Challenge - Pick out each of the lines below that contains the string "word", and copy those lines in full. Matching is case-sensitive.

Records provided -

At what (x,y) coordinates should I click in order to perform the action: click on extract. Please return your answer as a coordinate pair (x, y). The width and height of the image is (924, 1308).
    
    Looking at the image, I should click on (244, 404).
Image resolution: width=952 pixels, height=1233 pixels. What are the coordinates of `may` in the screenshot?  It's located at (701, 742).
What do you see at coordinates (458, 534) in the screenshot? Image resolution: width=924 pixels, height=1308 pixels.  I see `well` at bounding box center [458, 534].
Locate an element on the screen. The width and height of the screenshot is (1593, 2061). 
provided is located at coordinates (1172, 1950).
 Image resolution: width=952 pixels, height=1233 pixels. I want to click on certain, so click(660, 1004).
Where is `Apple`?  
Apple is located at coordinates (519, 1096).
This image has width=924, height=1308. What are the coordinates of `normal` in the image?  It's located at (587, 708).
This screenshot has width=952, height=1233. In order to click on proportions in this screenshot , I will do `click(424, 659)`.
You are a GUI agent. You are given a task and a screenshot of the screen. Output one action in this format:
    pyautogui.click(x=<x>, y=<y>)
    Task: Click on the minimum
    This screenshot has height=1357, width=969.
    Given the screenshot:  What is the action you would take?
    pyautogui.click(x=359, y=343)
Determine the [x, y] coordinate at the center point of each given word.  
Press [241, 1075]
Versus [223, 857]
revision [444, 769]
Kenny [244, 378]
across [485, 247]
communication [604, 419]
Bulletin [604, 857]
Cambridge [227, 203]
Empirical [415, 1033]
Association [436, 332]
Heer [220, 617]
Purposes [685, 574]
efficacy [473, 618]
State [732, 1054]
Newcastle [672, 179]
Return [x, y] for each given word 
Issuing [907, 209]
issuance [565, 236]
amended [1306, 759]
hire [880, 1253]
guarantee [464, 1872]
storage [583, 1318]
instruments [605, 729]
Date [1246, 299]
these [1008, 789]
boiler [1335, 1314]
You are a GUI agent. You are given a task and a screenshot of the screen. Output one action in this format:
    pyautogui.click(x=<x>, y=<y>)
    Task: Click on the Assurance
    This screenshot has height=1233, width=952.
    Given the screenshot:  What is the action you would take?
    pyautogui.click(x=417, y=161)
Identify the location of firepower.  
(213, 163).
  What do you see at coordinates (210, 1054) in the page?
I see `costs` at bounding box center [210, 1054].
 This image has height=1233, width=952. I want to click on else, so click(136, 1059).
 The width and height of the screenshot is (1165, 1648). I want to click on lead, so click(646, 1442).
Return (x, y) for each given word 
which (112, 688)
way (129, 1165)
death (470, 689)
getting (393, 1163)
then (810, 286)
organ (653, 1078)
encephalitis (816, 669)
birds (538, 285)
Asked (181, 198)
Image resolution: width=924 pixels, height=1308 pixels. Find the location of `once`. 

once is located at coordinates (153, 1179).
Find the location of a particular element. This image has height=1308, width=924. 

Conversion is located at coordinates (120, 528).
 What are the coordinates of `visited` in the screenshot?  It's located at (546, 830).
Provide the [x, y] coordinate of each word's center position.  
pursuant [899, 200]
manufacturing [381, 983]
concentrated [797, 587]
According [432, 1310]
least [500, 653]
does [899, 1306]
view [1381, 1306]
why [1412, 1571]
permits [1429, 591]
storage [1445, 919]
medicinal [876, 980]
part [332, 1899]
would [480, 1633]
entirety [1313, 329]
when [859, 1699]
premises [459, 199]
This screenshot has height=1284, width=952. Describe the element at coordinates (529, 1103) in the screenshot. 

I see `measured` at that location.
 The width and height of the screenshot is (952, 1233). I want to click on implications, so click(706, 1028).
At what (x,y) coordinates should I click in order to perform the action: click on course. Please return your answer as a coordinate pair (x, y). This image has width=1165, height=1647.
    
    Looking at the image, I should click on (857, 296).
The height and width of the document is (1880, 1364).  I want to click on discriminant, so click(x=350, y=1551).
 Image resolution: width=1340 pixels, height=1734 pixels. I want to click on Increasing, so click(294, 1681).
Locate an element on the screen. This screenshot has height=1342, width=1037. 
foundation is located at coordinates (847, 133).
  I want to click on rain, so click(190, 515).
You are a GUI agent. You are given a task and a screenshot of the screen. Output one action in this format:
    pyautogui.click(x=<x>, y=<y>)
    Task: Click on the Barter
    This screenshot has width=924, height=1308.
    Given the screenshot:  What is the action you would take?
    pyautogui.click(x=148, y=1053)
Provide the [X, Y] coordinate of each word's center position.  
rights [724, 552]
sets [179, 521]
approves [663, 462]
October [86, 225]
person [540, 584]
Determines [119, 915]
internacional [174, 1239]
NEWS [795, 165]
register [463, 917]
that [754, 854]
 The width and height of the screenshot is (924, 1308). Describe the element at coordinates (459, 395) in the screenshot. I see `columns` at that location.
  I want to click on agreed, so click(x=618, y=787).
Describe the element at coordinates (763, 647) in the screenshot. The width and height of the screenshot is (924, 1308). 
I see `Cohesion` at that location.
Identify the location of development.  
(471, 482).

Solution to this problem -
Determine the [x, y] coordinate at the center point of each given word.  
Return [x, y] for each given word 
Return (x, y) for each given word 
Provide the [x, y] coordinate of each word's center position.  
Provide the [X, Y] coordinate of each word's center position.  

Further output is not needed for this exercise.